= Beginning of Section =

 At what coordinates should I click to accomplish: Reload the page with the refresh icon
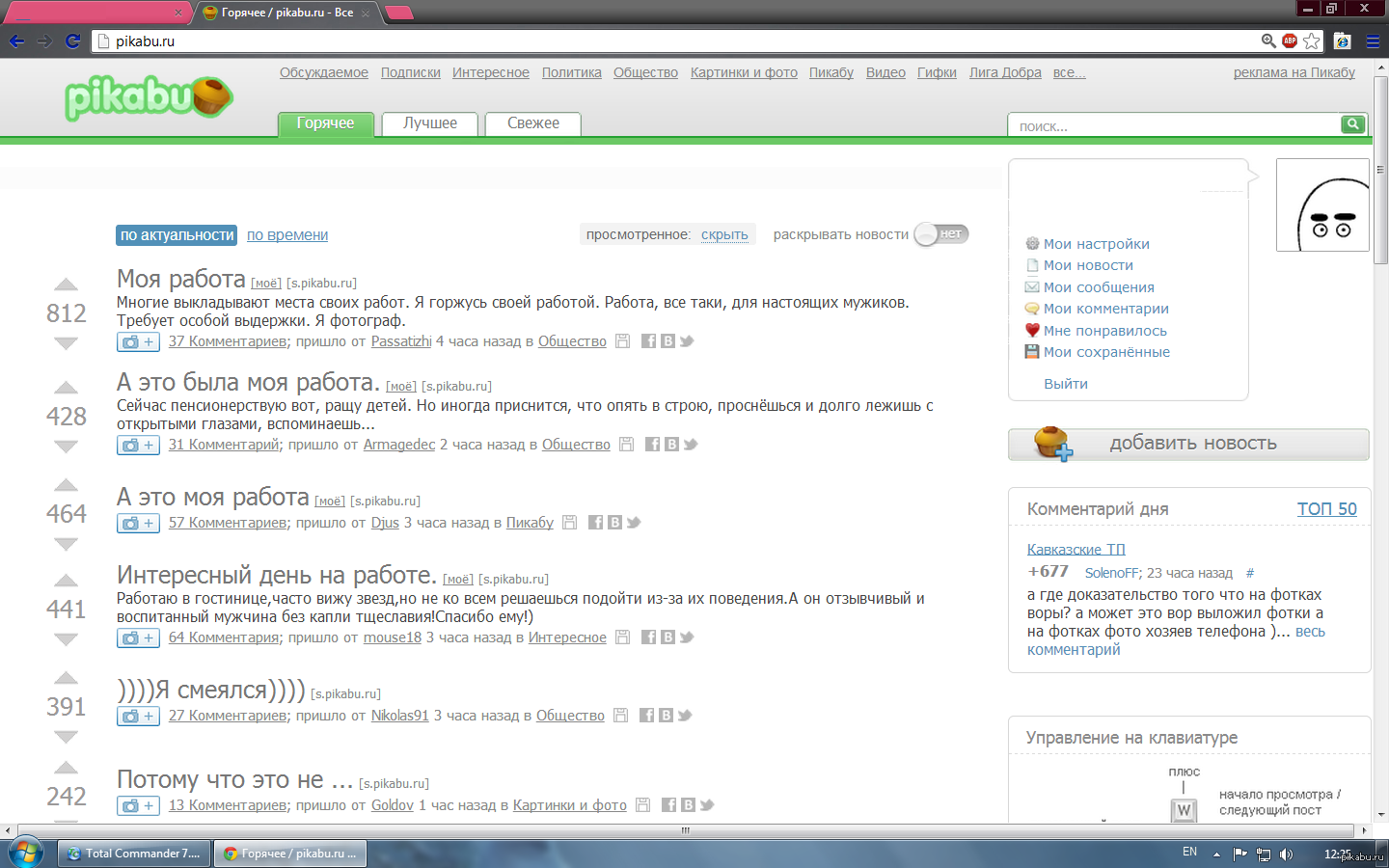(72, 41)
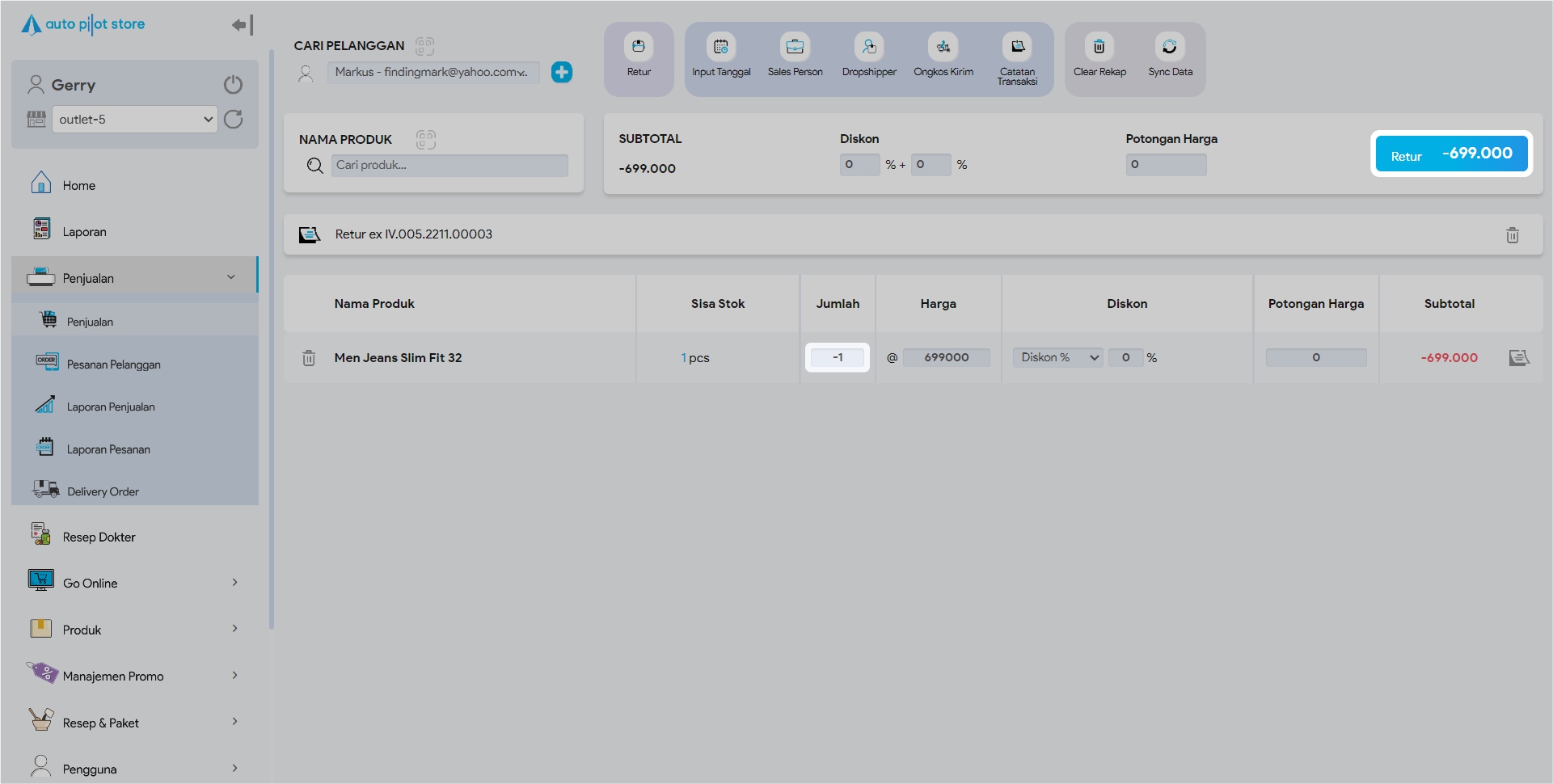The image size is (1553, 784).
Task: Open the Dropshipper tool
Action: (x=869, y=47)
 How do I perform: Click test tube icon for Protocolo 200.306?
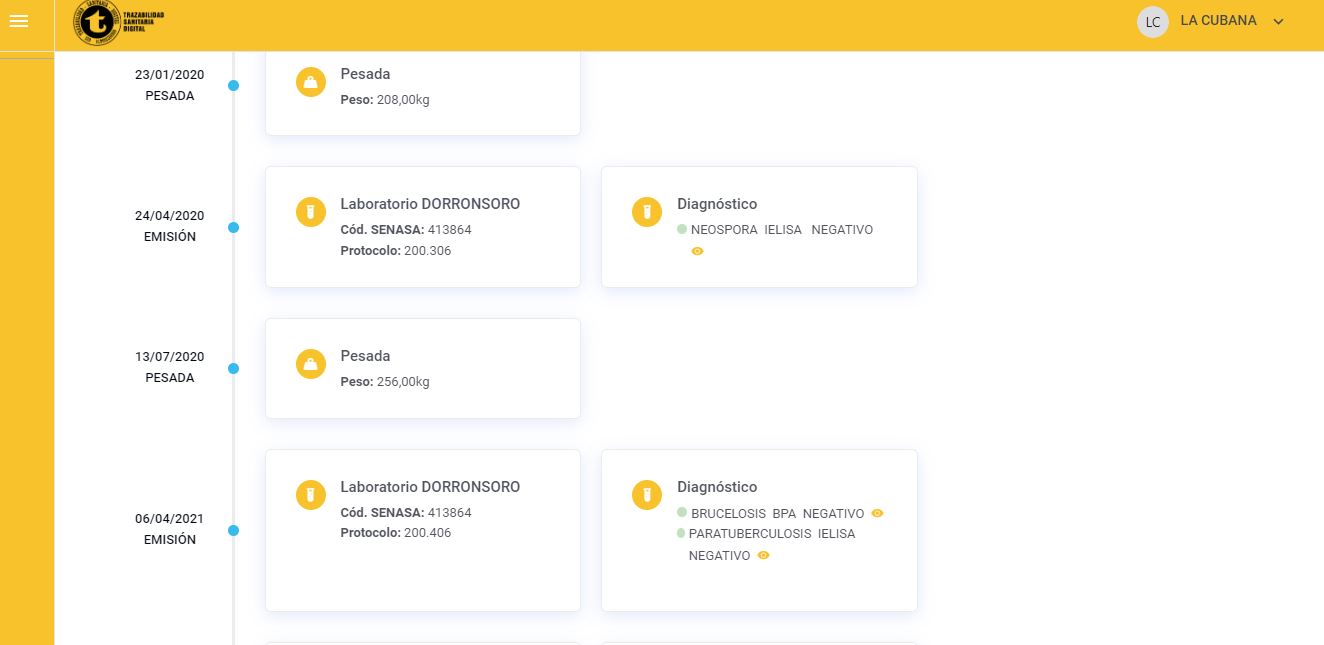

= End of Section =

Exercise
With the pictures set aside, write out the whole listing exactly.

Exercise output
 At what coordinates should I click to accomplish: Reload the page with the refresh icon
(72, 41)
The image size is (1553, 784).
Task: Open the Dropshipper tool
Action: (x=869, y=47)
 How do I perform: Click test tube icon for Protocolo 200.306?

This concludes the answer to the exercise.